User Stories
- As a data pipeline user, I would like to be able to pull data from Salesforce in a streaming pipeline, transform it, and load it into a sink of my choice for analysis.
TBD
Requirements
- Pushtopic: should be optional. The plugin should attempt to create one if it is not specified. If there is an error creating it, a human readable error message should be displayed. At the end of the run, the pushtopic should be deleted, if the plugin created it. If a user overrides it, the plugin should not manage the pushTopic
- Should support the same requirements regarding Object and SOQL query as in the Salesforce Batch Source
- Login URL should be configurable
- Instance URL should be derived from the response of the login API
General Overview of Salesforce Streaming API
Salesforce Streaming API uses publish/subscribe model. Bayeux protocol and CometD are used, so that the client-to-server connection is maintained through long polling.
Client can subscribe to certain events by subscribing to what is called a pushTopic.
A pushTopic is a special sObject in salesforce DB. Example of pushTopic created via apex Code:
PushTopic pushTopic = new PushTopic(); pushTopic.Name = 'InvoiceStatementUpdates'; pushTopic.Query = 'SELECT Id, Name, Status__c, Description__c FROM Invoice_Statement__c'; pushTopic.ApiVersion = 45.0; pushTopic.NotifyForOperationCreate = true; pushTopic.NotifyForOperationUpdate = true; pushTopic.NotifyForOperationUndelete = true; pushTopic.NotifyForOperationDelete = true; pushTopic.NotifyForFields = 'Referenced'; insert pushTopic;
After this object is created on server, client can subscribe to /events/InvoiceStatementUpdates to get updates from the query.

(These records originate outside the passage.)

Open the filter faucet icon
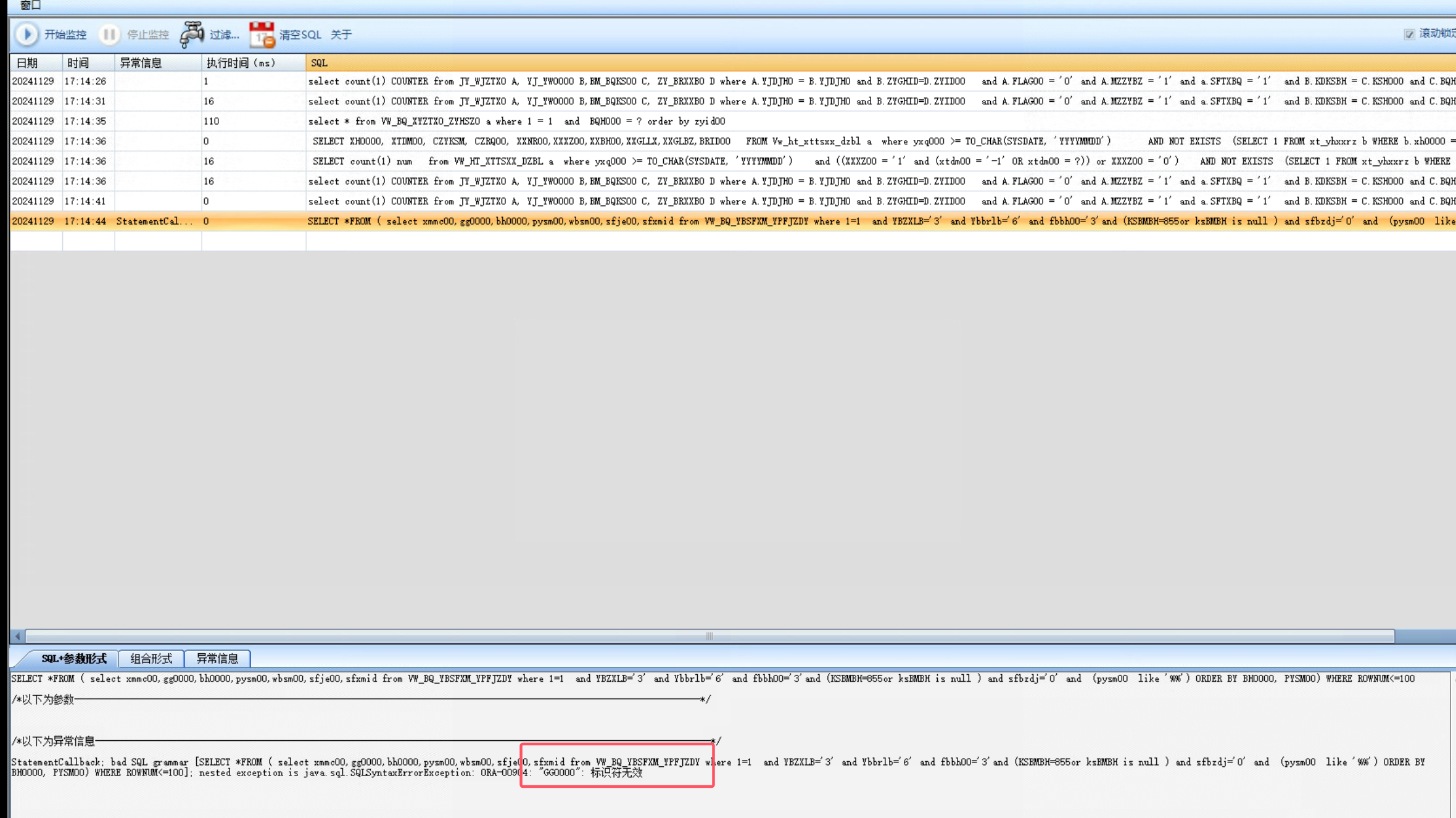Screen dimensions: 1456x818 [192, 35]
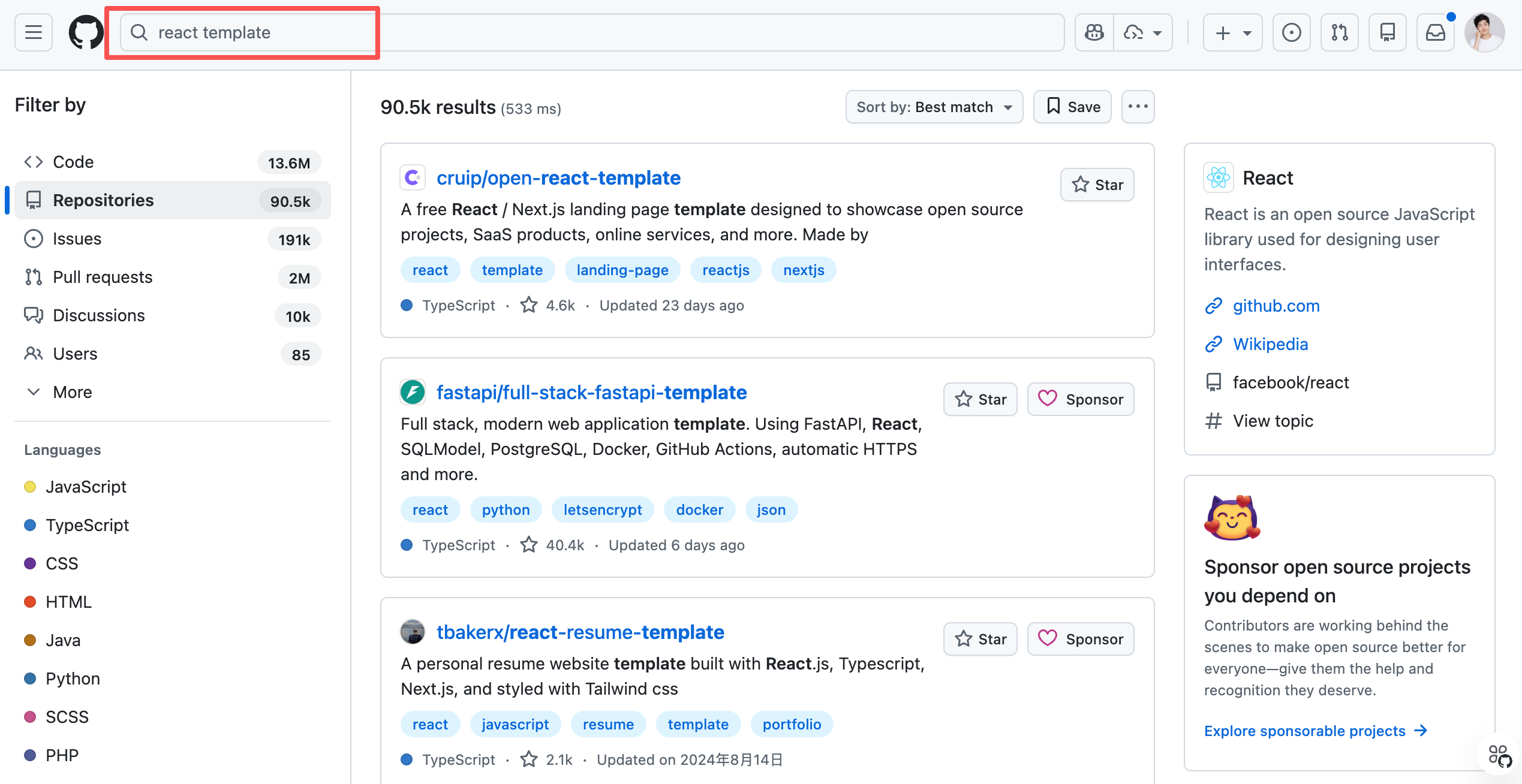Open Copilot chat icon in header
This screenshot has width=1522, height=784.
tap(1094, 32)
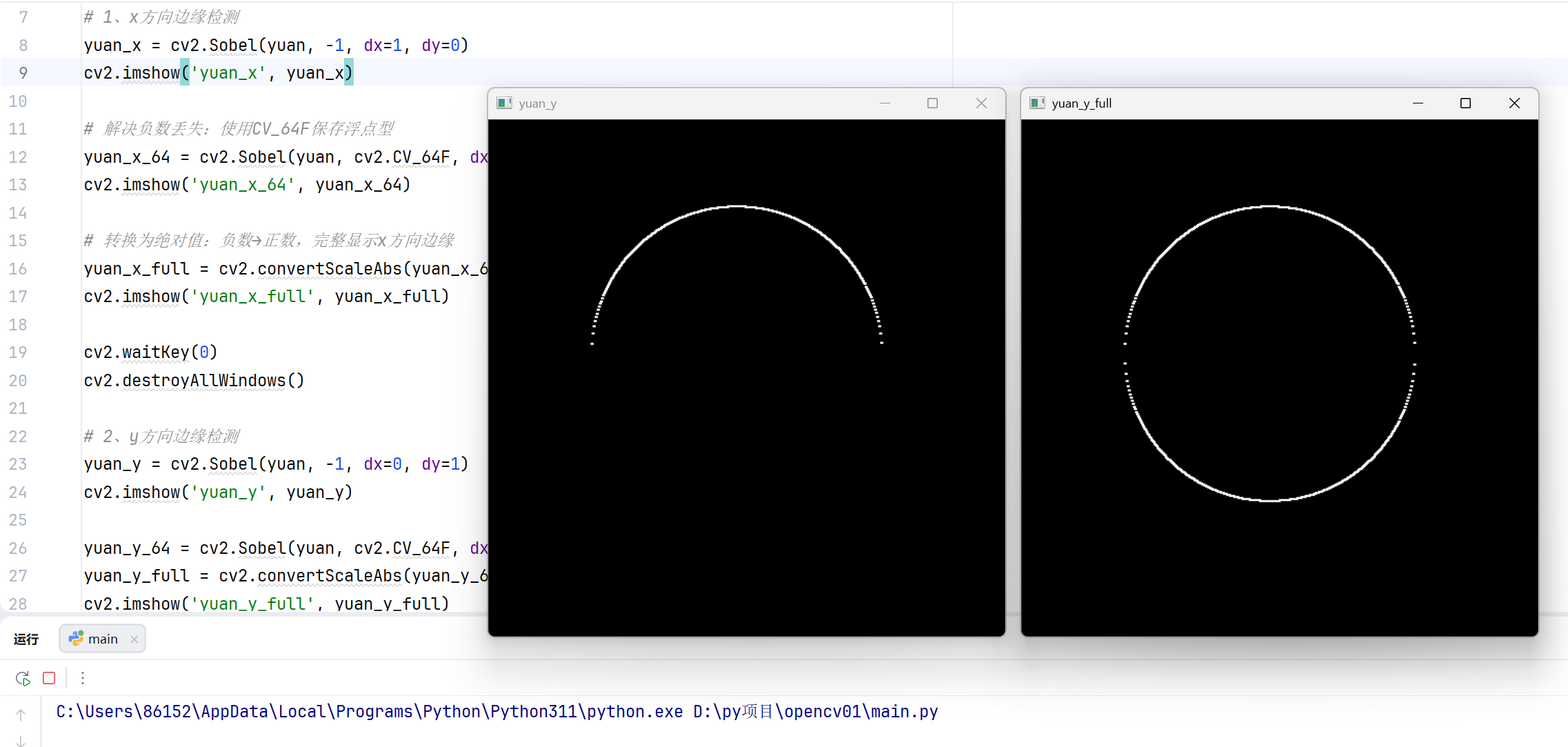Image resolution: width=1568 pixels, height=747 pixels.
Task: Click the up arrow in console gutter
Action: pos(21,715)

Salesforce allows to create pushTopics only for limited set of objects:
- Account
- Campaign
- Case
- Contact
- Lead
- Opportunity
- Task
- All custom objects
Number of pushTopics is limited to 40-100 depending on Salesforce license type.
Design
User will be able to use existing topic or to create a new topic via widget using "Create Push Topic" button. I don't like idea of automatically creating and deleting pushTopic. Since we can delete users own topics or create too much topics. This is problematic with a small topic limit enforced by Salesforce and inability of cdap to tell when streaming finishes sometimes.
Properties
- clientId: Client ID from the connected app
- cllientSecret: Client Secret from the connected app
- username: Username
- password: Password
- topic: topic we subscribe to. E.g. /topics/InvoiceStatementUpdates
- loginUrl (default is https://login.salesforce.com/services/oauth2/token) For Salesforce sandbox runs login url is different. That's why user needs this option.
-------------Create push Topic--------------------- - PushTopicName (optional) - name of pushTopic, which will be used in endpoint /topics/pushTopicName.
- PushTopicQuery (optional) - query which is used by push Topic to send updates.
- PushTopicNofityCreate (optional) - checkBox
- PushTopicNotifyUpdate (optional) - checkBox
- PushTopicNotifyDelete (optional) - checkBox
- PushTopicForFields (optional, default is Referenced) - possible values are: All, Referenced, Select, Where. We need to put a good description here. Or to link to https://developer.salesforce.com/docs/atlas.en-us.api_streaming.meta/api_streaming/notifications.htm
- Button *Create PushTopic* - button has type "getPropertyValue". https://github.com/cdapio/cdap/tree/develop/cdap-ui/app/directives/plugin-functions/functions
it allows to call function and to get a return in a nice format. If it's easy enough change to add a new function-type, we will need to add new "doAction" type and change title from "Property Value" to "Operation status" and "Apply" to "OK".
Example JSON
{ "name": "SalesforceRealtime", "plugin": { "name": "SalesforceRealtime", "type": "realtimesource", "label": "SalesforceRealtime", "properties": { "clientId": "XXXXXXX", "clientSecret": "XXXXXXXXX", "username": "XXXXX", "password": "XXXXX", "topic": "/events/InvoiceStatementUpdates", "outputSchema": "Name:String", "loginUrl": "https://login.salesforce.com/services/oauth2/token", "pushTopicName": "", "pushTopicQuery": "", "PushTopicNofityCreate": "", "PushTopicNotifyUpdate": "", "PushTopicNotifyDelete": "", "PushTopicForFields": "Referenced" } } }
Implementation
Salesforce streaming API will be used for realtime plugin.
Cometd BayeuxClient is used to subscribe to events. When event is received the data is added to a blockingQueue
.
Class SalesforceReceiver extends Receiver from Spark Streaming and is used as a receiver stream.
SalesforceReceiver#onStart:
- 1. Establish connection to
instance_url
/cometd/45.0 - 2. Start thread which moves data from
blockingQueue
to Spark Stream